You should prevent a blame culture at all time. If someone can be blamed (rightfully or not), it will set a negative context. It poisons the atmosphere. It’s a constant excuse to underperform. And it might not be evident, but some take real comfort in this situation, it gives them power and personal validation to be able to be the hero when trouble arises. Therefore they might not be inclined to actually solve the problem at hand.

If you want to be the best, you should be in control. So if you need to roll an update now, nobody should be between you and the deployment. If you temporarily need more resources, you should be able to pull them. Of course you need to operate within boundaries, but for the simple stuff you should be empowered to ‘do it yourself’. And when something breaks, you should be held responsible. Only then you have the speed (agility) to improve continuously. Someone else cannot be held accountable for the software you wrote. And even more relevant, you won’t release bad code because it’s your head that rolls when it goes wrong.

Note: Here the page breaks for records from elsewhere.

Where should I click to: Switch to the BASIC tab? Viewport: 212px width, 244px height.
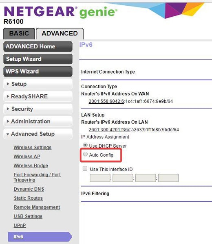(19, 34)
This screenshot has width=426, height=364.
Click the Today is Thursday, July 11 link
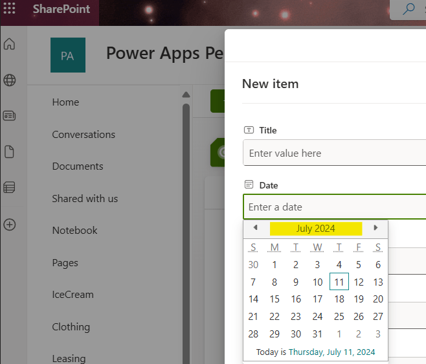pyautogui.click(x=331, y=352)
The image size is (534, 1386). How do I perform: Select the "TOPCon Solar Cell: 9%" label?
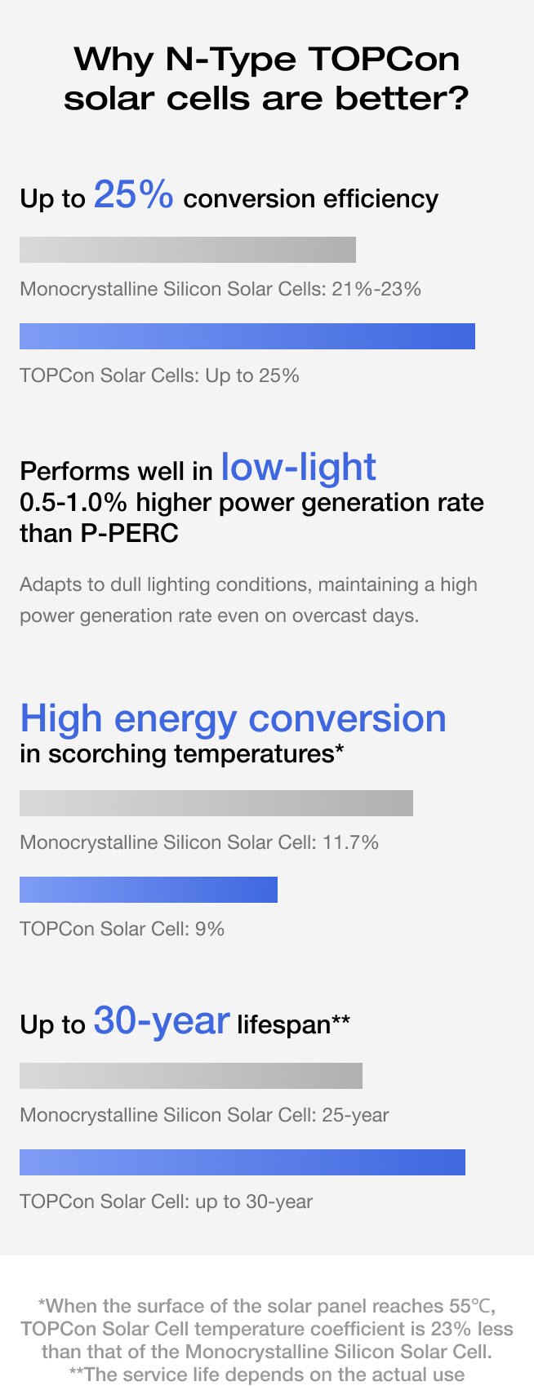pyautogui.click(x=122, y=929)
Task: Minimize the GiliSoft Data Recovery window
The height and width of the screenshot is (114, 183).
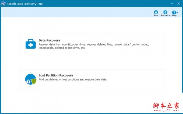Action: 172,4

DevOps doesn’t mean you do everything yourself though. But Ops becomes facilitating rather than steering. Steering Ops makes a lot of sense as long as your landscape primarily revolves around external applications, but when you build your own application it becomes an major blocker unless you can make the transition to facilitating the teams.

The good thing is that you, like no other, know how to prevent these problems. Becoming DevOps means, taking care of Quality Assurance within the designs of your code and deployment as well.

Conclusion

Whenever you find yourself lost in a transition due to scaling up rapidly, know that you just haven’t reached the operational optimum yet, and the turmoil you experience is needed to get to the next stage of maturity. Conway’s law is not a law because it has to be followed. It became a law because it’s a cascade of logical steps that will happen when you are in a certain situation.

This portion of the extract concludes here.